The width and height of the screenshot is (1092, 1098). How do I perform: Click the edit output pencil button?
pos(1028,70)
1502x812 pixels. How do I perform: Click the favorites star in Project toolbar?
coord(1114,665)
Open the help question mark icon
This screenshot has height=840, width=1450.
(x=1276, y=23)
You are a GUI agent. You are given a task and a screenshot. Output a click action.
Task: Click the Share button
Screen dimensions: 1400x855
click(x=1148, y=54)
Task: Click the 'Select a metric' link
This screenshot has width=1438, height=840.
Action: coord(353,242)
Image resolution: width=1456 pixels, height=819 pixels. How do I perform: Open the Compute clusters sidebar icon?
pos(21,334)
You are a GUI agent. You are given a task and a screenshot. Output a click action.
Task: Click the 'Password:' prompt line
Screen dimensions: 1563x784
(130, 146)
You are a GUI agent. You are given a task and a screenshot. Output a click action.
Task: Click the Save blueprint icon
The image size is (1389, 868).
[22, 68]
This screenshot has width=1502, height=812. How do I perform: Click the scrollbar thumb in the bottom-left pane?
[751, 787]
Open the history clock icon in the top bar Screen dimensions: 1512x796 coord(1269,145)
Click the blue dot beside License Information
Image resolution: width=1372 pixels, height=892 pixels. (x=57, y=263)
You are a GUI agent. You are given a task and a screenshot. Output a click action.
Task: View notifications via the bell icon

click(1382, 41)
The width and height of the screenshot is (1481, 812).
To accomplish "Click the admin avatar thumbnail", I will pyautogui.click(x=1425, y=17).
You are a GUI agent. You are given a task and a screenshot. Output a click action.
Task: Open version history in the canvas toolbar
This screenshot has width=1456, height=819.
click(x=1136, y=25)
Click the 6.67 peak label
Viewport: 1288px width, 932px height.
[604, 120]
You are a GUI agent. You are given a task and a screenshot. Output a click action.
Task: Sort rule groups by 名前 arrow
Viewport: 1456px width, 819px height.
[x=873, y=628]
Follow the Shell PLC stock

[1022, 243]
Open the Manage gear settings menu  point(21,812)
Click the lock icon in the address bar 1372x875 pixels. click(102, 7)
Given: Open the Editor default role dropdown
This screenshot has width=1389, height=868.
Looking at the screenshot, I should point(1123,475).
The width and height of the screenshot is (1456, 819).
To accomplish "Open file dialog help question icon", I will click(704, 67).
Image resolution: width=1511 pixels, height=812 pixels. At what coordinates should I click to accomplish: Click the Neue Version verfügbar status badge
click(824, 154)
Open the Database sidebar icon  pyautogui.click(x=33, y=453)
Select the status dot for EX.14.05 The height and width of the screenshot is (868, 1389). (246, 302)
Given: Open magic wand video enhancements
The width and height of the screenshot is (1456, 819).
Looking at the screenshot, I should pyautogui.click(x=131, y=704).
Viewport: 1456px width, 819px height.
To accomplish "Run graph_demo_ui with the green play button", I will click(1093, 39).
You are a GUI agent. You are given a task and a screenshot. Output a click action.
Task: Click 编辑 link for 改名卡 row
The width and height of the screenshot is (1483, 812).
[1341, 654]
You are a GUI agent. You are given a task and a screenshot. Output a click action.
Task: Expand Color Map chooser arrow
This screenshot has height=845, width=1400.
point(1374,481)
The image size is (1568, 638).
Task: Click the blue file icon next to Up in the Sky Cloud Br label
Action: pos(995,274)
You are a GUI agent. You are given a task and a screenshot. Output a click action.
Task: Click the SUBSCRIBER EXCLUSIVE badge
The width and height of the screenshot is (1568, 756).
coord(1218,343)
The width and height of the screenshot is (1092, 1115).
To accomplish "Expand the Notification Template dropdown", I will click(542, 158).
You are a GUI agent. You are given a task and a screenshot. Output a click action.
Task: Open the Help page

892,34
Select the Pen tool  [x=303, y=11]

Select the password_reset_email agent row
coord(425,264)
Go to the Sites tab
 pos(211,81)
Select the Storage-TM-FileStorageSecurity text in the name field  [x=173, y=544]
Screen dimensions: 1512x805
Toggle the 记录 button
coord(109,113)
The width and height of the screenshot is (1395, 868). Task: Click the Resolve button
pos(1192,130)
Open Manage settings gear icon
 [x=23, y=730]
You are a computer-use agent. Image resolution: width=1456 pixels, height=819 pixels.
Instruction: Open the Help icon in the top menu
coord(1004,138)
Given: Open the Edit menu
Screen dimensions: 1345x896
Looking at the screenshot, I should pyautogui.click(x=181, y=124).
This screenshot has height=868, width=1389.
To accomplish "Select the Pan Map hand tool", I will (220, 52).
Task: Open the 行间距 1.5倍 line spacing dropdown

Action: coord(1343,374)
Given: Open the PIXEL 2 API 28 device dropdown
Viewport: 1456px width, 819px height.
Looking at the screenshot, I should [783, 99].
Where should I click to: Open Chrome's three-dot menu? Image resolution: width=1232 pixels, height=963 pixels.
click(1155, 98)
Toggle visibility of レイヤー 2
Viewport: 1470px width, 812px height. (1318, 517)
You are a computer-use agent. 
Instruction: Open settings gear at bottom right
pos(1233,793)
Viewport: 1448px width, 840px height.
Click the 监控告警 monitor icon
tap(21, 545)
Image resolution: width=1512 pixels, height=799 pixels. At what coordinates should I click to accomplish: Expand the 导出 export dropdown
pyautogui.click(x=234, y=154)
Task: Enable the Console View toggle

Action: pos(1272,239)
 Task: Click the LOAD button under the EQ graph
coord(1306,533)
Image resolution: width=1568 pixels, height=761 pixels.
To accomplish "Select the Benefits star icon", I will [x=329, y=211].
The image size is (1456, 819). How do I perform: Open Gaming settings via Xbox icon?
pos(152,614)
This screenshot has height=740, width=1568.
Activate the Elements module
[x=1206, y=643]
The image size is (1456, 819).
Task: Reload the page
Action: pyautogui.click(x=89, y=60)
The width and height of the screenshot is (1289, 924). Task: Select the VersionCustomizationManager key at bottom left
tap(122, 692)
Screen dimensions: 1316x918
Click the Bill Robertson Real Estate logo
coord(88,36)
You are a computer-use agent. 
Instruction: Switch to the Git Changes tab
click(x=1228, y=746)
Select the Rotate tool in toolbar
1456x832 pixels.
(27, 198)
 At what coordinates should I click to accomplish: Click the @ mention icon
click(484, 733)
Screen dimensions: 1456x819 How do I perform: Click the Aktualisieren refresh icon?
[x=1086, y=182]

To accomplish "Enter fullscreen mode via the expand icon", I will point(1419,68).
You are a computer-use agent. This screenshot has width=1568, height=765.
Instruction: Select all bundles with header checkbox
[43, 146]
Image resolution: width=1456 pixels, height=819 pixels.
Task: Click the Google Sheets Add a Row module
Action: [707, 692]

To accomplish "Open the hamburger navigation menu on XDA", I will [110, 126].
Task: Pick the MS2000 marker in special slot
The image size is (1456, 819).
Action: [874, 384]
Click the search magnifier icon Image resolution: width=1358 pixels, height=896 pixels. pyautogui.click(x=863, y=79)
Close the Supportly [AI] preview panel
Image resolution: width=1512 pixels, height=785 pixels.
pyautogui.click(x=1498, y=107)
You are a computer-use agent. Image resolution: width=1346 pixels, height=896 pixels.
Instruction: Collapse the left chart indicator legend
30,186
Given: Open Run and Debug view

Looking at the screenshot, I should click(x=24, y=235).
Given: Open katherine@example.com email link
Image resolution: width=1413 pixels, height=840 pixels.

========

- **What is needed**: Copy out, exactly and alone, the lines of the entries above between the ones holding "Task: Expand Color Map chooser arrow" and "Viewport: 1448px width, 840px height.", inclusive.

- **Result below**:
Task: Expand Color Map chooser arrow
This screenshot has height=845, width=1400.
point(1374,481)
The image size is (1568, 638).
Task: Click the blue file icon next to Up in the Sky Cloud Br label
Action: pos(995,274)
You are a GUI agent. You are given a task and a screenshot. Output a click action.
Task: Click the SUBSCRIBER EXCLUSIVE badge
The width and height of the screenshot is (1568, 756).
coord(1218,343)
The width and height of the screenshot is (1092, 1115).
To accomplish "Expand the Notification Template dropdown", I will click(542, 158).
You are a GUI agent. You are given a task and a screenshot. Output a click action.
Task: Open the Help page

892,34
Select the Pen tool  [x=303, y=11]

Select the password_reset_email agent row
coord(425,264)
Go to the Sites tab
 pos(211,81)
Select the Storage-TM-FileStorageSecurity text in the name field  [x=173, y=544]
Screen dimensions: 1512x805
Toggle the 记录 button
coord(109,113)
The width and height of the screenshot is (1395, 868). Task: Click the Resolve button
pos(1192,130)
Open Manage settings gear icon
 [x=23, y=730]
You are a computer-use agent. Image resolution: width=1456 pixels, height=819 pixels.
Instruction: Open the Help icon in the top menu
coord(1004,138)
Given: Open the Edit menu
Screen dimensions: 1345x896
Looking at the screenshot, I should pyautogui.click(x=181, y=124).
This screenshot has height=868, width=1389.
To accomplish "Select the Pan Map hand tool", I will (220, 52).
Task: Open the 行间距 1.5倍 line spacing dropdown

Action: coord(1343,374)
Given: Open the PIXEL 2 API 28 device dropdown
Viewport: 1456px width, 819px height.
Looking at the screenshot, I should [783, 99].
Where should I click to: Open Chrome's three-dot menu? Image resolution: width=1232 pixels, height=963 pixels.
click(1155, 98)
Toggle visibility of レイヤー 2
Viewport: 1470px width, 812px height. (1318, 517)
You are a computer-use agent. 
Instruction: Open settings gear at bottom right
pos(1233,793)
Viewport: 1448px width, 840px height.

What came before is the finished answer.